Время, некоторым образом, пошло черепашьим ходом; хозяйка квартиры задремывала от слабости; в передней что-то шуршало, поскрипывал старый паркет.
— Наташа? — окликнула во сне Анна Николаевна.
— Принесла ключ, — сказал тихий голос в передней. И продолжал: — Принесла, просит присмотреть за квартирой... Говорю ей: Рита, я сегодня есть, а к завтраму меня живой не будет! — И без перехода: — Лизка снова в больнице.
— Ну-у! — удивляется, уже наяву, хозяйка: она удивляется чужой жизни, не своей. Черепаха теперь в столовой, разматывает никогда не разматываемый платок.
В жизни Анны Николаевны самое, как я понимаю, живое — это любовь к прапорщику Николаю Васильевичу, погибшему в 915-м в Галиции. Тоже выпускник университета, поляк. Рвался в пекло — и попал! Но сначала — в Александровское военное училище, досрочно аттестован. В письмах подписывался, напоминая о любимом, о том, что не исчезает с нашей смертью, о Чехове и Ольге Леонардовне: «твой Антоний».
Фактически она была его женой — невенчаной! Помолвка, или что-то в этом роде, — в последние его дни в Москве. Потом пришло то самое. Ожидание. Металась по городу, как метелица. Мерзляковский переулок и в нем репетиции — прежде не оставляла надежды на актерскую судьбу, — бросила. Последнее письмо от него — грустное:
«Мне все кажется, что отворится сейчас дверь и войдешь ты. Но ты не войдешь, ты теперь далеко от меня... Прощай, да хранят тебя силы небесные, ангелы-хранители. Прощай, девочка хорошая!»

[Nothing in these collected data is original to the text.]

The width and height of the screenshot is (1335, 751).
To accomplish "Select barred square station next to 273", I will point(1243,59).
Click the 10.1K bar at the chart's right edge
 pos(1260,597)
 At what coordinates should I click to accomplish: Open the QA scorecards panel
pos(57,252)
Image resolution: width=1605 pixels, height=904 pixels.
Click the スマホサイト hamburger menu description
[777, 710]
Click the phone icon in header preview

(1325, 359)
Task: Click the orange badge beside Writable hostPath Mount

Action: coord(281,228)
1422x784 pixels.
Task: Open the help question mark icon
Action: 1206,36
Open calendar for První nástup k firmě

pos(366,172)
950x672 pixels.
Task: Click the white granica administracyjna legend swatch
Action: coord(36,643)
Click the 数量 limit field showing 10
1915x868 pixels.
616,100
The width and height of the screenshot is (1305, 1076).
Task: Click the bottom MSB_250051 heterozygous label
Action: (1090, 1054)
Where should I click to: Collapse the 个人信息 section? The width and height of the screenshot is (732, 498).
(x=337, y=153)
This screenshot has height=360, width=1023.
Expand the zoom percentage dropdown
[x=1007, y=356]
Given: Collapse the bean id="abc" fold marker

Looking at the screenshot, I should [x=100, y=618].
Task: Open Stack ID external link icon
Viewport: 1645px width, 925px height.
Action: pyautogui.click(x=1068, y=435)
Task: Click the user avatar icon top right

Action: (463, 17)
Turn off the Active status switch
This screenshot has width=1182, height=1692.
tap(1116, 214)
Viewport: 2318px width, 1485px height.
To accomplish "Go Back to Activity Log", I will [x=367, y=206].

Написано мельчайшим, никем не разбираемым почерком, невыцветающими чернилами.
Потом наткнулась в томе чеховской переписки на те же — похожие — слова Антона Павловича, поняла: так он прощался с нею и с миром. Лучшее, что было у него, — эти слова.
Евгений Михайлыч знал об этой любви: с ним только могла советоваться, хотелось говорить о Николае Васильевиче. Ни с кем в ту пору такого! Подруги существовали в какой-то другой Москве.